By five o’clock in the afternoon, the team’s Pro Shop had processed 1,200 exchanges.

The Hernandez jerseys would all be burned. Aaron’s sponsors, Puma and CytoSport (the makers of Muscle Milk), had already dropped him. And in the weeks and months that followed, the former Patriot’s reputation would suffer other indignities: EA Sports would remove him from their video games; Panini America, a trading card company, would take him out of their sticker books and replace his trading cards with ones that featured Tim Tebow; and the University of Florida would remove his name from the stadium in which he had played—a task that required the use of power tools.





Chapter 70



On Tuesday, July 16, three weeks after Aaron’s arrival at the Bristol County jail, Sheriff Thomas Hodgson held a press conference to discuss his famous new inmate.
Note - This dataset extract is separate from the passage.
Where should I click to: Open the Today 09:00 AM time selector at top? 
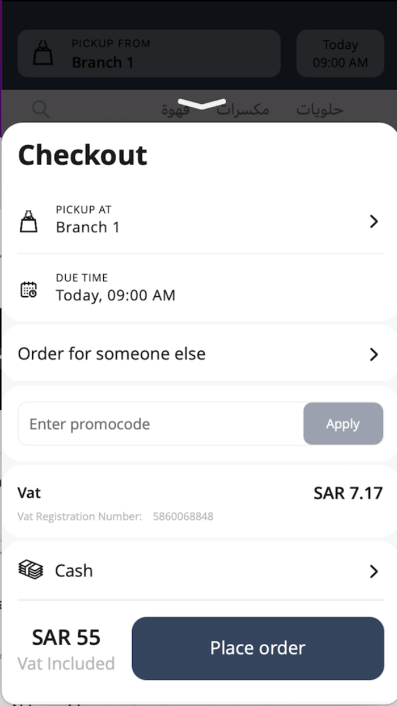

“Hernandez is locked in a seven-by-ten-foot cell for twenty-one hours a day,” Hodgson told the assembled reporters. “The rest of his time is spent in the exercise yard, making collect phone calls, or taking a hot shower. He doesn’t have any physical contact with other inmates, but that’s mostly for his own safety.”
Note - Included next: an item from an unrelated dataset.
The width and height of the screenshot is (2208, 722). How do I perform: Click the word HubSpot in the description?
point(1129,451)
Reporters were given a tour of the Special Management unit, where Hernandez was being held in near-solitary confinement.

“We’re assessing how the inmates are reacting to him right now in this smaller unit,” Hodgson said as he ushered the reporters into a gray cell.

General population inmates were allowed outside, the sheriff explained. They could see trees and grass, and interact with other inmates. But for his own safety, Hernandez had been denied these privileges. He was allowed outside for just one hour a day, and during that hour he was alone, in a cement yard that contained three chain-link cages topped with tin roofs and razor wire. He worked out in one of the cages, running extremely short laps and doing push-ups, squats, and sit-ups as a corrections officer watched.

The reporters wanted to know: How did Aaron Hernandez like this arrangement?

“I think he’d like to be out in general population playing basketball,” Hodgson admitted.